[FEATURE] npm authentication
Closed this issue · 3 comments
What / Why
We use pacote
to check the latest
tag version on NPM to let people know if they are running an old version of our packages (https://www.grouparoo.com/docs/support/upgrading-grouparoo#determining-if-there-are-updates). Everything works fine for public NPM packages, but we cannot check on private packages. It would be great if there was a way to use local or user-level NPM authentication tokens from .npmrc
files with pacote to check on these private packages.
When
Every time the manifest for a private package is checked
Where
Both programmatically and on the CLI:
# public package
pacote manifest @grouparoo/core | jq .version
"0.2.12"
# Private package (it's ok, we announce this package exists)
pacote manifest @grouparoo/ui-enterprise | jq .version
HttpErrorGeneral: 404 Not Found - GET https://registry.npmjs.org/@grouparoo%2fui-enterprise - Not found
How
...
Current Behavior
Expected Behavior
Maybe something like this:
import pacote from "pacote";
const manifest: { name: string; version: string } = await pacote.manifest(
`${plugin.name}@${tag}`,
{ _authToken: 'abc123' }
);
Who
Everyone!
References
nope.
Hello @evantahler
There is a token option to authenticate the request (it take an npm access token). For CLI however i don't know.
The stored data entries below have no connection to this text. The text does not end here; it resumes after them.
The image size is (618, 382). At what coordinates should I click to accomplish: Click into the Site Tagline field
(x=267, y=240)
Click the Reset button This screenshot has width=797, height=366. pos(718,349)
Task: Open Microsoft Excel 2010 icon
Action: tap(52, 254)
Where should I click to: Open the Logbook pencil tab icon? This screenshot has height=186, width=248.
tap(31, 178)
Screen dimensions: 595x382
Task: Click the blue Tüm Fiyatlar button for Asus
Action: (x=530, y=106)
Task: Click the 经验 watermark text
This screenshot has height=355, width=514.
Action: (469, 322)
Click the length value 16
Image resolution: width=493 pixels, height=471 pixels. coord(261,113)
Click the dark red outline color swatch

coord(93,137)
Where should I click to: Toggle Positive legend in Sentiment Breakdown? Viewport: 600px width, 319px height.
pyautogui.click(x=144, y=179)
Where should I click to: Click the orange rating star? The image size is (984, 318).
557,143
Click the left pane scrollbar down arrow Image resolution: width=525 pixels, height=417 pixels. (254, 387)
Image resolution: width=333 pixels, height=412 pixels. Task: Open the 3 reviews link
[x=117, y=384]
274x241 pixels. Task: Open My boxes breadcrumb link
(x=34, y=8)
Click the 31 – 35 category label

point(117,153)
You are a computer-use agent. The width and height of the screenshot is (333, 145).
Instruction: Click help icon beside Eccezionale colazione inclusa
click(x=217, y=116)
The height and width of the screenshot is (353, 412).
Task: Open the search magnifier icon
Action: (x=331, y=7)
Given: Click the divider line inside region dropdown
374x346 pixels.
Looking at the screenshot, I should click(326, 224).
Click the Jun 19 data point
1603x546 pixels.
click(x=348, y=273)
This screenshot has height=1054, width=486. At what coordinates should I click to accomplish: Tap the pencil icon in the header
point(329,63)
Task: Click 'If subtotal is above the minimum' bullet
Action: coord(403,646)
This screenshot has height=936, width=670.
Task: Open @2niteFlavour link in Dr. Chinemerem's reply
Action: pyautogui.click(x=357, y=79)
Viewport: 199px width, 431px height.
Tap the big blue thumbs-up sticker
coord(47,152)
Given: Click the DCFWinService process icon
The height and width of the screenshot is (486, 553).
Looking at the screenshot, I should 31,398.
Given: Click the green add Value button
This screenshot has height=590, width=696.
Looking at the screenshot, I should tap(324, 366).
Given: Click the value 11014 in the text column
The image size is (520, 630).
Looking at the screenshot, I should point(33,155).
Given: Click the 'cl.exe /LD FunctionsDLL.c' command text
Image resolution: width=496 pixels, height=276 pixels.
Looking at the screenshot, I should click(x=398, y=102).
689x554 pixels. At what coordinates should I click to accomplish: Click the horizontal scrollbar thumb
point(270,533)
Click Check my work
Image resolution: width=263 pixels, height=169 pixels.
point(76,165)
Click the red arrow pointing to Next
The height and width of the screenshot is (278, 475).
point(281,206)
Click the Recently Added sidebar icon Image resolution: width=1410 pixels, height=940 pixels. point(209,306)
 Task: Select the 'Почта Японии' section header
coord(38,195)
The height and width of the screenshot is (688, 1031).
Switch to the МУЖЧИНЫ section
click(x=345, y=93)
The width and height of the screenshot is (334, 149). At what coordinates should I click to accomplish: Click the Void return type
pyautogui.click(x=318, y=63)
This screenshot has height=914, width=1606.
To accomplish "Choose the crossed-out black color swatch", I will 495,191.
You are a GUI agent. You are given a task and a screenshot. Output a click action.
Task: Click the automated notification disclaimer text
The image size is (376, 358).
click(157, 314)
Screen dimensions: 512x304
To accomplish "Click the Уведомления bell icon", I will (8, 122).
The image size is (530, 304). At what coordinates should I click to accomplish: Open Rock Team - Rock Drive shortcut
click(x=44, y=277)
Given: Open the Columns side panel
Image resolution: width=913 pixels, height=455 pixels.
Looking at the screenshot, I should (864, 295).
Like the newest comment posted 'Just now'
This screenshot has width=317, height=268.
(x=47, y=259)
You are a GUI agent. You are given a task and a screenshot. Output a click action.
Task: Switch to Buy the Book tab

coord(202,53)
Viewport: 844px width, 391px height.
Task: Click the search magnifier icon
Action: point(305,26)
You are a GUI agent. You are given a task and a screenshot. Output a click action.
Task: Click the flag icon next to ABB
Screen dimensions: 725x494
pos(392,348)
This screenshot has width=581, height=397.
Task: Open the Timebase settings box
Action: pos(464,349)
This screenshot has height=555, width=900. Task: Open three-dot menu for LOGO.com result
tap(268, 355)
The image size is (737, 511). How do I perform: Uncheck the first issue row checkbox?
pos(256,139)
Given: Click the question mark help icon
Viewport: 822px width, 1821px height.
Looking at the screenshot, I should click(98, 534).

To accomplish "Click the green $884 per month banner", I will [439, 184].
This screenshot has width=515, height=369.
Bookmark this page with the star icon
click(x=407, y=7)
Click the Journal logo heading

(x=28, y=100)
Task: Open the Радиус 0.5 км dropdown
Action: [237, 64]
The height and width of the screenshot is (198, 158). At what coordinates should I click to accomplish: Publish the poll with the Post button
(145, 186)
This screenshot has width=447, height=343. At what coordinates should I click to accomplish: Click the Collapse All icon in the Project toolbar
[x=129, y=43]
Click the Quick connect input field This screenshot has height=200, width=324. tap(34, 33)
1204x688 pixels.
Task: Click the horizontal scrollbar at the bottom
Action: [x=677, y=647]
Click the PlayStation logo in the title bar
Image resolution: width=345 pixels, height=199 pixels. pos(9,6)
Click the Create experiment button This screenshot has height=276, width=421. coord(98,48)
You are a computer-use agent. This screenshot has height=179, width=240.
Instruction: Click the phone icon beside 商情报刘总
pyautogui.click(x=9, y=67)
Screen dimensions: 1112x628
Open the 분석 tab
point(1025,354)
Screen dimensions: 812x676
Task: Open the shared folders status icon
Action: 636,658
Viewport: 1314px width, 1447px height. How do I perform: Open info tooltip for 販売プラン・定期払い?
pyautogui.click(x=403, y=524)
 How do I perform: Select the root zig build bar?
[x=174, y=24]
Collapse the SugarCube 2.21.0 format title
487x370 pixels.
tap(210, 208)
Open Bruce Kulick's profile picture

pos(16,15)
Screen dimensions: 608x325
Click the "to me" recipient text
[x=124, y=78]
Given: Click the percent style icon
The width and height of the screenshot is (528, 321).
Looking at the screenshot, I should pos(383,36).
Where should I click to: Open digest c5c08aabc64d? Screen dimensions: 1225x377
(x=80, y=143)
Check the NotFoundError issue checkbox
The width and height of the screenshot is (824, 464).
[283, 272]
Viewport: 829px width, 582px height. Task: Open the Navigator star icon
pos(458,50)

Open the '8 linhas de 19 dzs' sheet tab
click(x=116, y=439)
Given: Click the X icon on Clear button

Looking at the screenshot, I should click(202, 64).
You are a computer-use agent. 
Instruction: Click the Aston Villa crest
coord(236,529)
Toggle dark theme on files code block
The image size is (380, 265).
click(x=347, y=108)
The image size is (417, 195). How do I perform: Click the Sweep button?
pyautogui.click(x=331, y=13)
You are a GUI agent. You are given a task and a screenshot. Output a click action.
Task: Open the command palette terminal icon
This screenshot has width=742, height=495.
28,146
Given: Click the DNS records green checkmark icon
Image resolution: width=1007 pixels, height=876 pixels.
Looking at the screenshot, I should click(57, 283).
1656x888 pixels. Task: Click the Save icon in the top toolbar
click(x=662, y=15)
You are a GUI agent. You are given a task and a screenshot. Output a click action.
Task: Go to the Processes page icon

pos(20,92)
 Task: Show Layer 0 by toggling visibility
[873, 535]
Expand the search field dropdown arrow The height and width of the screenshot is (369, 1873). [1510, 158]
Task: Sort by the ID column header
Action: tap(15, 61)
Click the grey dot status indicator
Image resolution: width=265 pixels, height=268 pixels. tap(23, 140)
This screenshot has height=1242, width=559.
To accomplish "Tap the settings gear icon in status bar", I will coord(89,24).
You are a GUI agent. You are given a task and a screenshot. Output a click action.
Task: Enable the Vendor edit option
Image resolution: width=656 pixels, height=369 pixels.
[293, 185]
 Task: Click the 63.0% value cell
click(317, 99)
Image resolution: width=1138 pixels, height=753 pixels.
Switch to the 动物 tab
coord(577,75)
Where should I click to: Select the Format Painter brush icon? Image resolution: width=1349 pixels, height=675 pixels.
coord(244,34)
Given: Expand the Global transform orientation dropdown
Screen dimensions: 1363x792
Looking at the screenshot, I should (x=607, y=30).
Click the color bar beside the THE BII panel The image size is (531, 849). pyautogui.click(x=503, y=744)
We ran into the same 404 issue after updating our dependencies and discovering newer supposedly semver-compliant pacote builds 404 and older builds do not.
npm-registry-fetch 10.0.0 introduced breaking changes around auth scopes, and these breaking changes were brought over to pacote between 11.3.1 and 11.3.2.
A top level
_auth
,_authToken
,username
,_password
, or
password
option is no longer respected if not scoped to a given
registry URL.
We have hacked around it by changing eg.:
const opts = { token: process.env.NPM_AUTH_TOKEN }
to
const opts = { "//registry.npmjs.org/:_authToken": process.env.NPM_AUTH_TOKEN }
the scoped auth config is the solution here. it is not safe to pass the same auth token to every host.